> **Word and element pointing entries**:

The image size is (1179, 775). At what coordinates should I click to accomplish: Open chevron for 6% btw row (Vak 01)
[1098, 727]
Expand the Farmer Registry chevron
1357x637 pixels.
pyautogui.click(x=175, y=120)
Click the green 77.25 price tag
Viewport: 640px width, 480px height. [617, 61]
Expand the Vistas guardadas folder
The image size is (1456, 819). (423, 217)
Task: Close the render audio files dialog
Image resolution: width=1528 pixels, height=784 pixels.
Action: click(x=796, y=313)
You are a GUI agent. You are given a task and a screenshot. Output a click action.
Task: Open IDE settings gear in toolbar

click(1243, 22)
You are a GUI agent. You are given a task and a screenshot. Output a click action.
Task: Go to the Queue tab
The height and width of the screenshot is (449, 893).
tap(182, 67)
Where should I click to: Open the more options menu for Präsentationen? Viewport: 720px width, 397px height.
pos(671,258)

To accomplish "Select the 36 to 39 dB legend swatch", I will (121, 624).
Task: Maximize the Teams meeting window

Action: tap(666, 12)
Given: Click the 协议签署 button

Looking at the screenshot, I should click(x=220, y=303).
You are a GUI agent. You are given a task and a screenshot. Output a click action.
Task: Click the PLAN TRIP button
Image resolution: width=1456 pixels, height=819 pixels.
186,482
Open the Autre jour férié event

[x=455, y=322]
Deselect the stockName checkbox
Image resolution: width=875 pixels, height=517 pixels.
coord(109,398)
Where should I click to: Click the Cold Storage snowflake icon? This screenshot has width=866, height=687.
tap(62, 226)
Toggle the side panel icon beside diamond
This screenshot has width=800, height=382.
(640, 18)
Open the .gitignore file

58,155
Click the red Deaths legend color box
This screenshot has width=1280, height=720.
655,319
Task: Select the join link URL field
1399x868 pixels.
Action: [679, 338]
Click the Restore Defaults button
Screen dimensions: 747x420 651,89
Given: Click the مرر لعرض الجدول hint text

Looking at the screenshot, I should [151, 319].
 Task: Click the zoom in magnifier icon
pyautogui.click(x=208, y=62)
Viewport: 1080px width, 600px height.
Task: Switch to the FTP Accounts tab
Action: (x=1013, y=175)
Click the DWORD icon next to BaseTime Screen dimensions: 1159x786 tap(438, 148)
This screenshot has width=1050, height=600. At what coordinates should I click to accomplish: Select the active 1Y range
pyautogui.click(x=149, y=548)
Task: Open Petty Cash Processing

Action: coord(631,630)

> **Requirement**: Could you repeat the rows from the line with "Click the Restore Defaults button" through the end of the rows, renaming "magnifier" to "lens" and keeping everything else the same?

> **Result of the exercise**:
Click the Restore Defaults button
Screen dimensions: 747x420 651,89
Given: Click the مرر لعرض الجدول hint text

Looking at the screenshot, I should [151, 319].
 Task: Click the zoom in lens icon
pyautogui.click(x=208, y=62)
Viewport: 1080px width, 600px height.
Task: Switch to the FTP Accounts tab
Action: (x=1013, y=175)
Click the DWORD icon next to BaseTime Screen dimensions: 1159x786 tap(438, 148)
This screenshot has width=1050, height=600. At what coordinates should I click to accomplish: Select the active 1Y range
pyautogui.click(x=149, y=548)
Task: Open Petty Cash Processing

Action: coord(631,630)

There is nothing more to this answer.